"All communication is either an SOS or a care package." -- Kelly Bryson
Today we're exploring the sixth commitment from
10 Commitments that Will Make You a More Inspired Parent -- and a Happier Person
Commit to looking for the needs behind your child’s behavior.
Your kid has a reason for whatever he’s doing that displeases you. It might not
be what you consider a good reason, but he has a reason, and it’s what’s motivating
If yelling at him about his behavior were going to change it, that would have
worked already, right? Berating, nagging, and criticizing actually add to
the problem by making him defensive. Only by addressing the underlying need can
we participate in the solution and change our child’s behavior.
Does that mean you shouldn't get annoyed? You probably can't avoid it, if
you're human. But it's possible to transform your annoyance, which will make
you more effective in redirecting your child's behavior.

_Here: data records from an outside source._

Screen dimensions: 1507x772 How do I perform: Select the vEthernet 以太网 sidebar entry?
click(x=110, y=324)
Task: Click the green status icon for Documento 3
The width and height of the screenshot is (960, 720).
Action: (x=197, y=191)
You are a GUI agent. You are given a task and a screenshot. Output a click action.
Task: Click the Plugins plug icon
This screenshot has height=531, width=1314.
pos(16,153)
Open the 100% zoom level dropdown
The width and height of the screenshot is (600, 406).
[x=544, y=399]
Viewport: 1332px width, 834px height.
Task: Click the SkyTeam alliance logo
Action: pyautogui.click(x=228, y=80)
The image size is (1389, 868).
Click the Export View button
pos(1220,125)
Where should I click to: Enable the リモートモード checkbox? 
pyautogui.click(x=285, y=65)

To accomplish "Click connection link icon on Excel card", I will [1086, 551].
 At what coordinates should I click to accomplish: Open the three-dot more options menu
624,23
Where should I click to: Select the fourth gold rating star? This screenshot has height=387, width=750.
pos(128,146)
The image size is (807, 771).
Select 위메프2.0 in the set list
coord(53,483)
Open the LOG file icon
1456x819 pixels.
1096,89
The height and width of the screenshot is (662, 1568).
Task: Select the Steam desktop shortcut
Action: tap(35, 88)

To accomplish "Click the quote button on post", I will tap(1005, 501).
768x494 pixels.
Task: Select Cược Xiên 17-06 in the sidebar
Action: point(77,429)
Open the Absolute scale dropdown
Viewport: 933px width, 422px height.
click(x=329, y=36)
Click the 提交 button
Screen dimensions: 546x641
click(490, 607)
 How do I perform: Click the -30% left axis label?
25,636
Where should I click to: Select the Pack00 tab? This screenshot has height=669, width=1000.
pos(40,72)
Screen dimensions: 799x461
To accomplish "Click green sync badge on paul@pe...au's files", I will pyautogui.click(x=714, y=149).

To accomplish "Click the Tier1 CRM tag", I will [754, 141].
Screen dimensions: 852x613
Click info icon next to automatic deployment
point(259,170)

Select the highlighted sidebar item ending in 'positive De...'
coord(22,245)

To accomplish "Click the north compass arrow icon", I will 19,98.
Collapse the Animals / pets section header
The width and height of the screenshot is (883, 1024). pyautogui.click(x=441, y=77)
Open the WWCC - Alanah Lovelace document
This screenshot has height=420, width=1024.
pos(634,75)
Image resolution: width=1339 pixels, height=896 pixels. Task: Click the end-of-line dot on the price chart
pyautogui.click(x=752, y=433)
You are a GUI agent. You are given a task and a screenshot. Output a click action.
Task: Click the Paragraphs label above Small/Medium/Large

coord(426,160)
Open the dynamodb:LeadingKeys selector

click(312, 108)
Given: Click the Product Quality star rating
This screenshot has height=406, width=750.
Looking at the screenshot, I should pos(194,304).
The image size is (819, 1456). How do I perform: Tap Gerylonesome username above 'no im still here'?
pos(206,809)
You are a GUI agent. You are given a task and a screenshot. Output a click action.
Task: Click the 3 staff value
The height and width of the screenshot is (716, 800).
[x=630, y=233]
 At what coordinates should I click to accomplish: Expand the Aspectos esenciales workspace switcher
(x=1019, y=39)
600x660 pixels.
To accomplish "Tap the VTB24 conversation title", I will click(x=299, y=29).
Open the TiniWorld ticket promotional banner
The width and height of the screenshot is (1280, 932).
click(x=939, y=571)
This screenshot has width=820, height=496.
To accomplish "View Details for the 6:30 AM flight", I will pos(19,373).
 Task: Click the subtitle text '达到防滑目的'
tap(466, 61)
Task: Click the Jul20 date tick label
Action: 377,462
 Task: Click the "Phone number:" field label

How? By remembering that your kid is just trying to meet legitimate human needs,
like the rest of us -- except in an immature way (because, by definition, a child
is an immature human). By seeing all "misbehavior" as an SOS.
What kinds of needs are we talking about? Attention, self-determination,
food, sleep, physical activity, physical affection, love, power (everyone needs
to feel like they can have an impact on their world!). All the needs that
motivate all humans. But often what lies behind our kids' most irritating behaviors
are these questions:
- "Do you love me?"
- "Do you see me?"
- "Do you know how much I need you?"
- "Can I be wholly myself and still be acceptable to you?"
Kids who don't have to fight to get their needs met mature faster, so their needs
are expressed with more maturity. And parents who address kids’ needs pre-emptively
by noticing problem areas (“Hmm….looks like she wants to choose her own clothes, even if they don’t match!”) are
rewarded with kids who cooperate.
And, miracle of miracles, you'll start to get Care Packages -- your child responding
to YOUR needs -- among those SOS behaviors.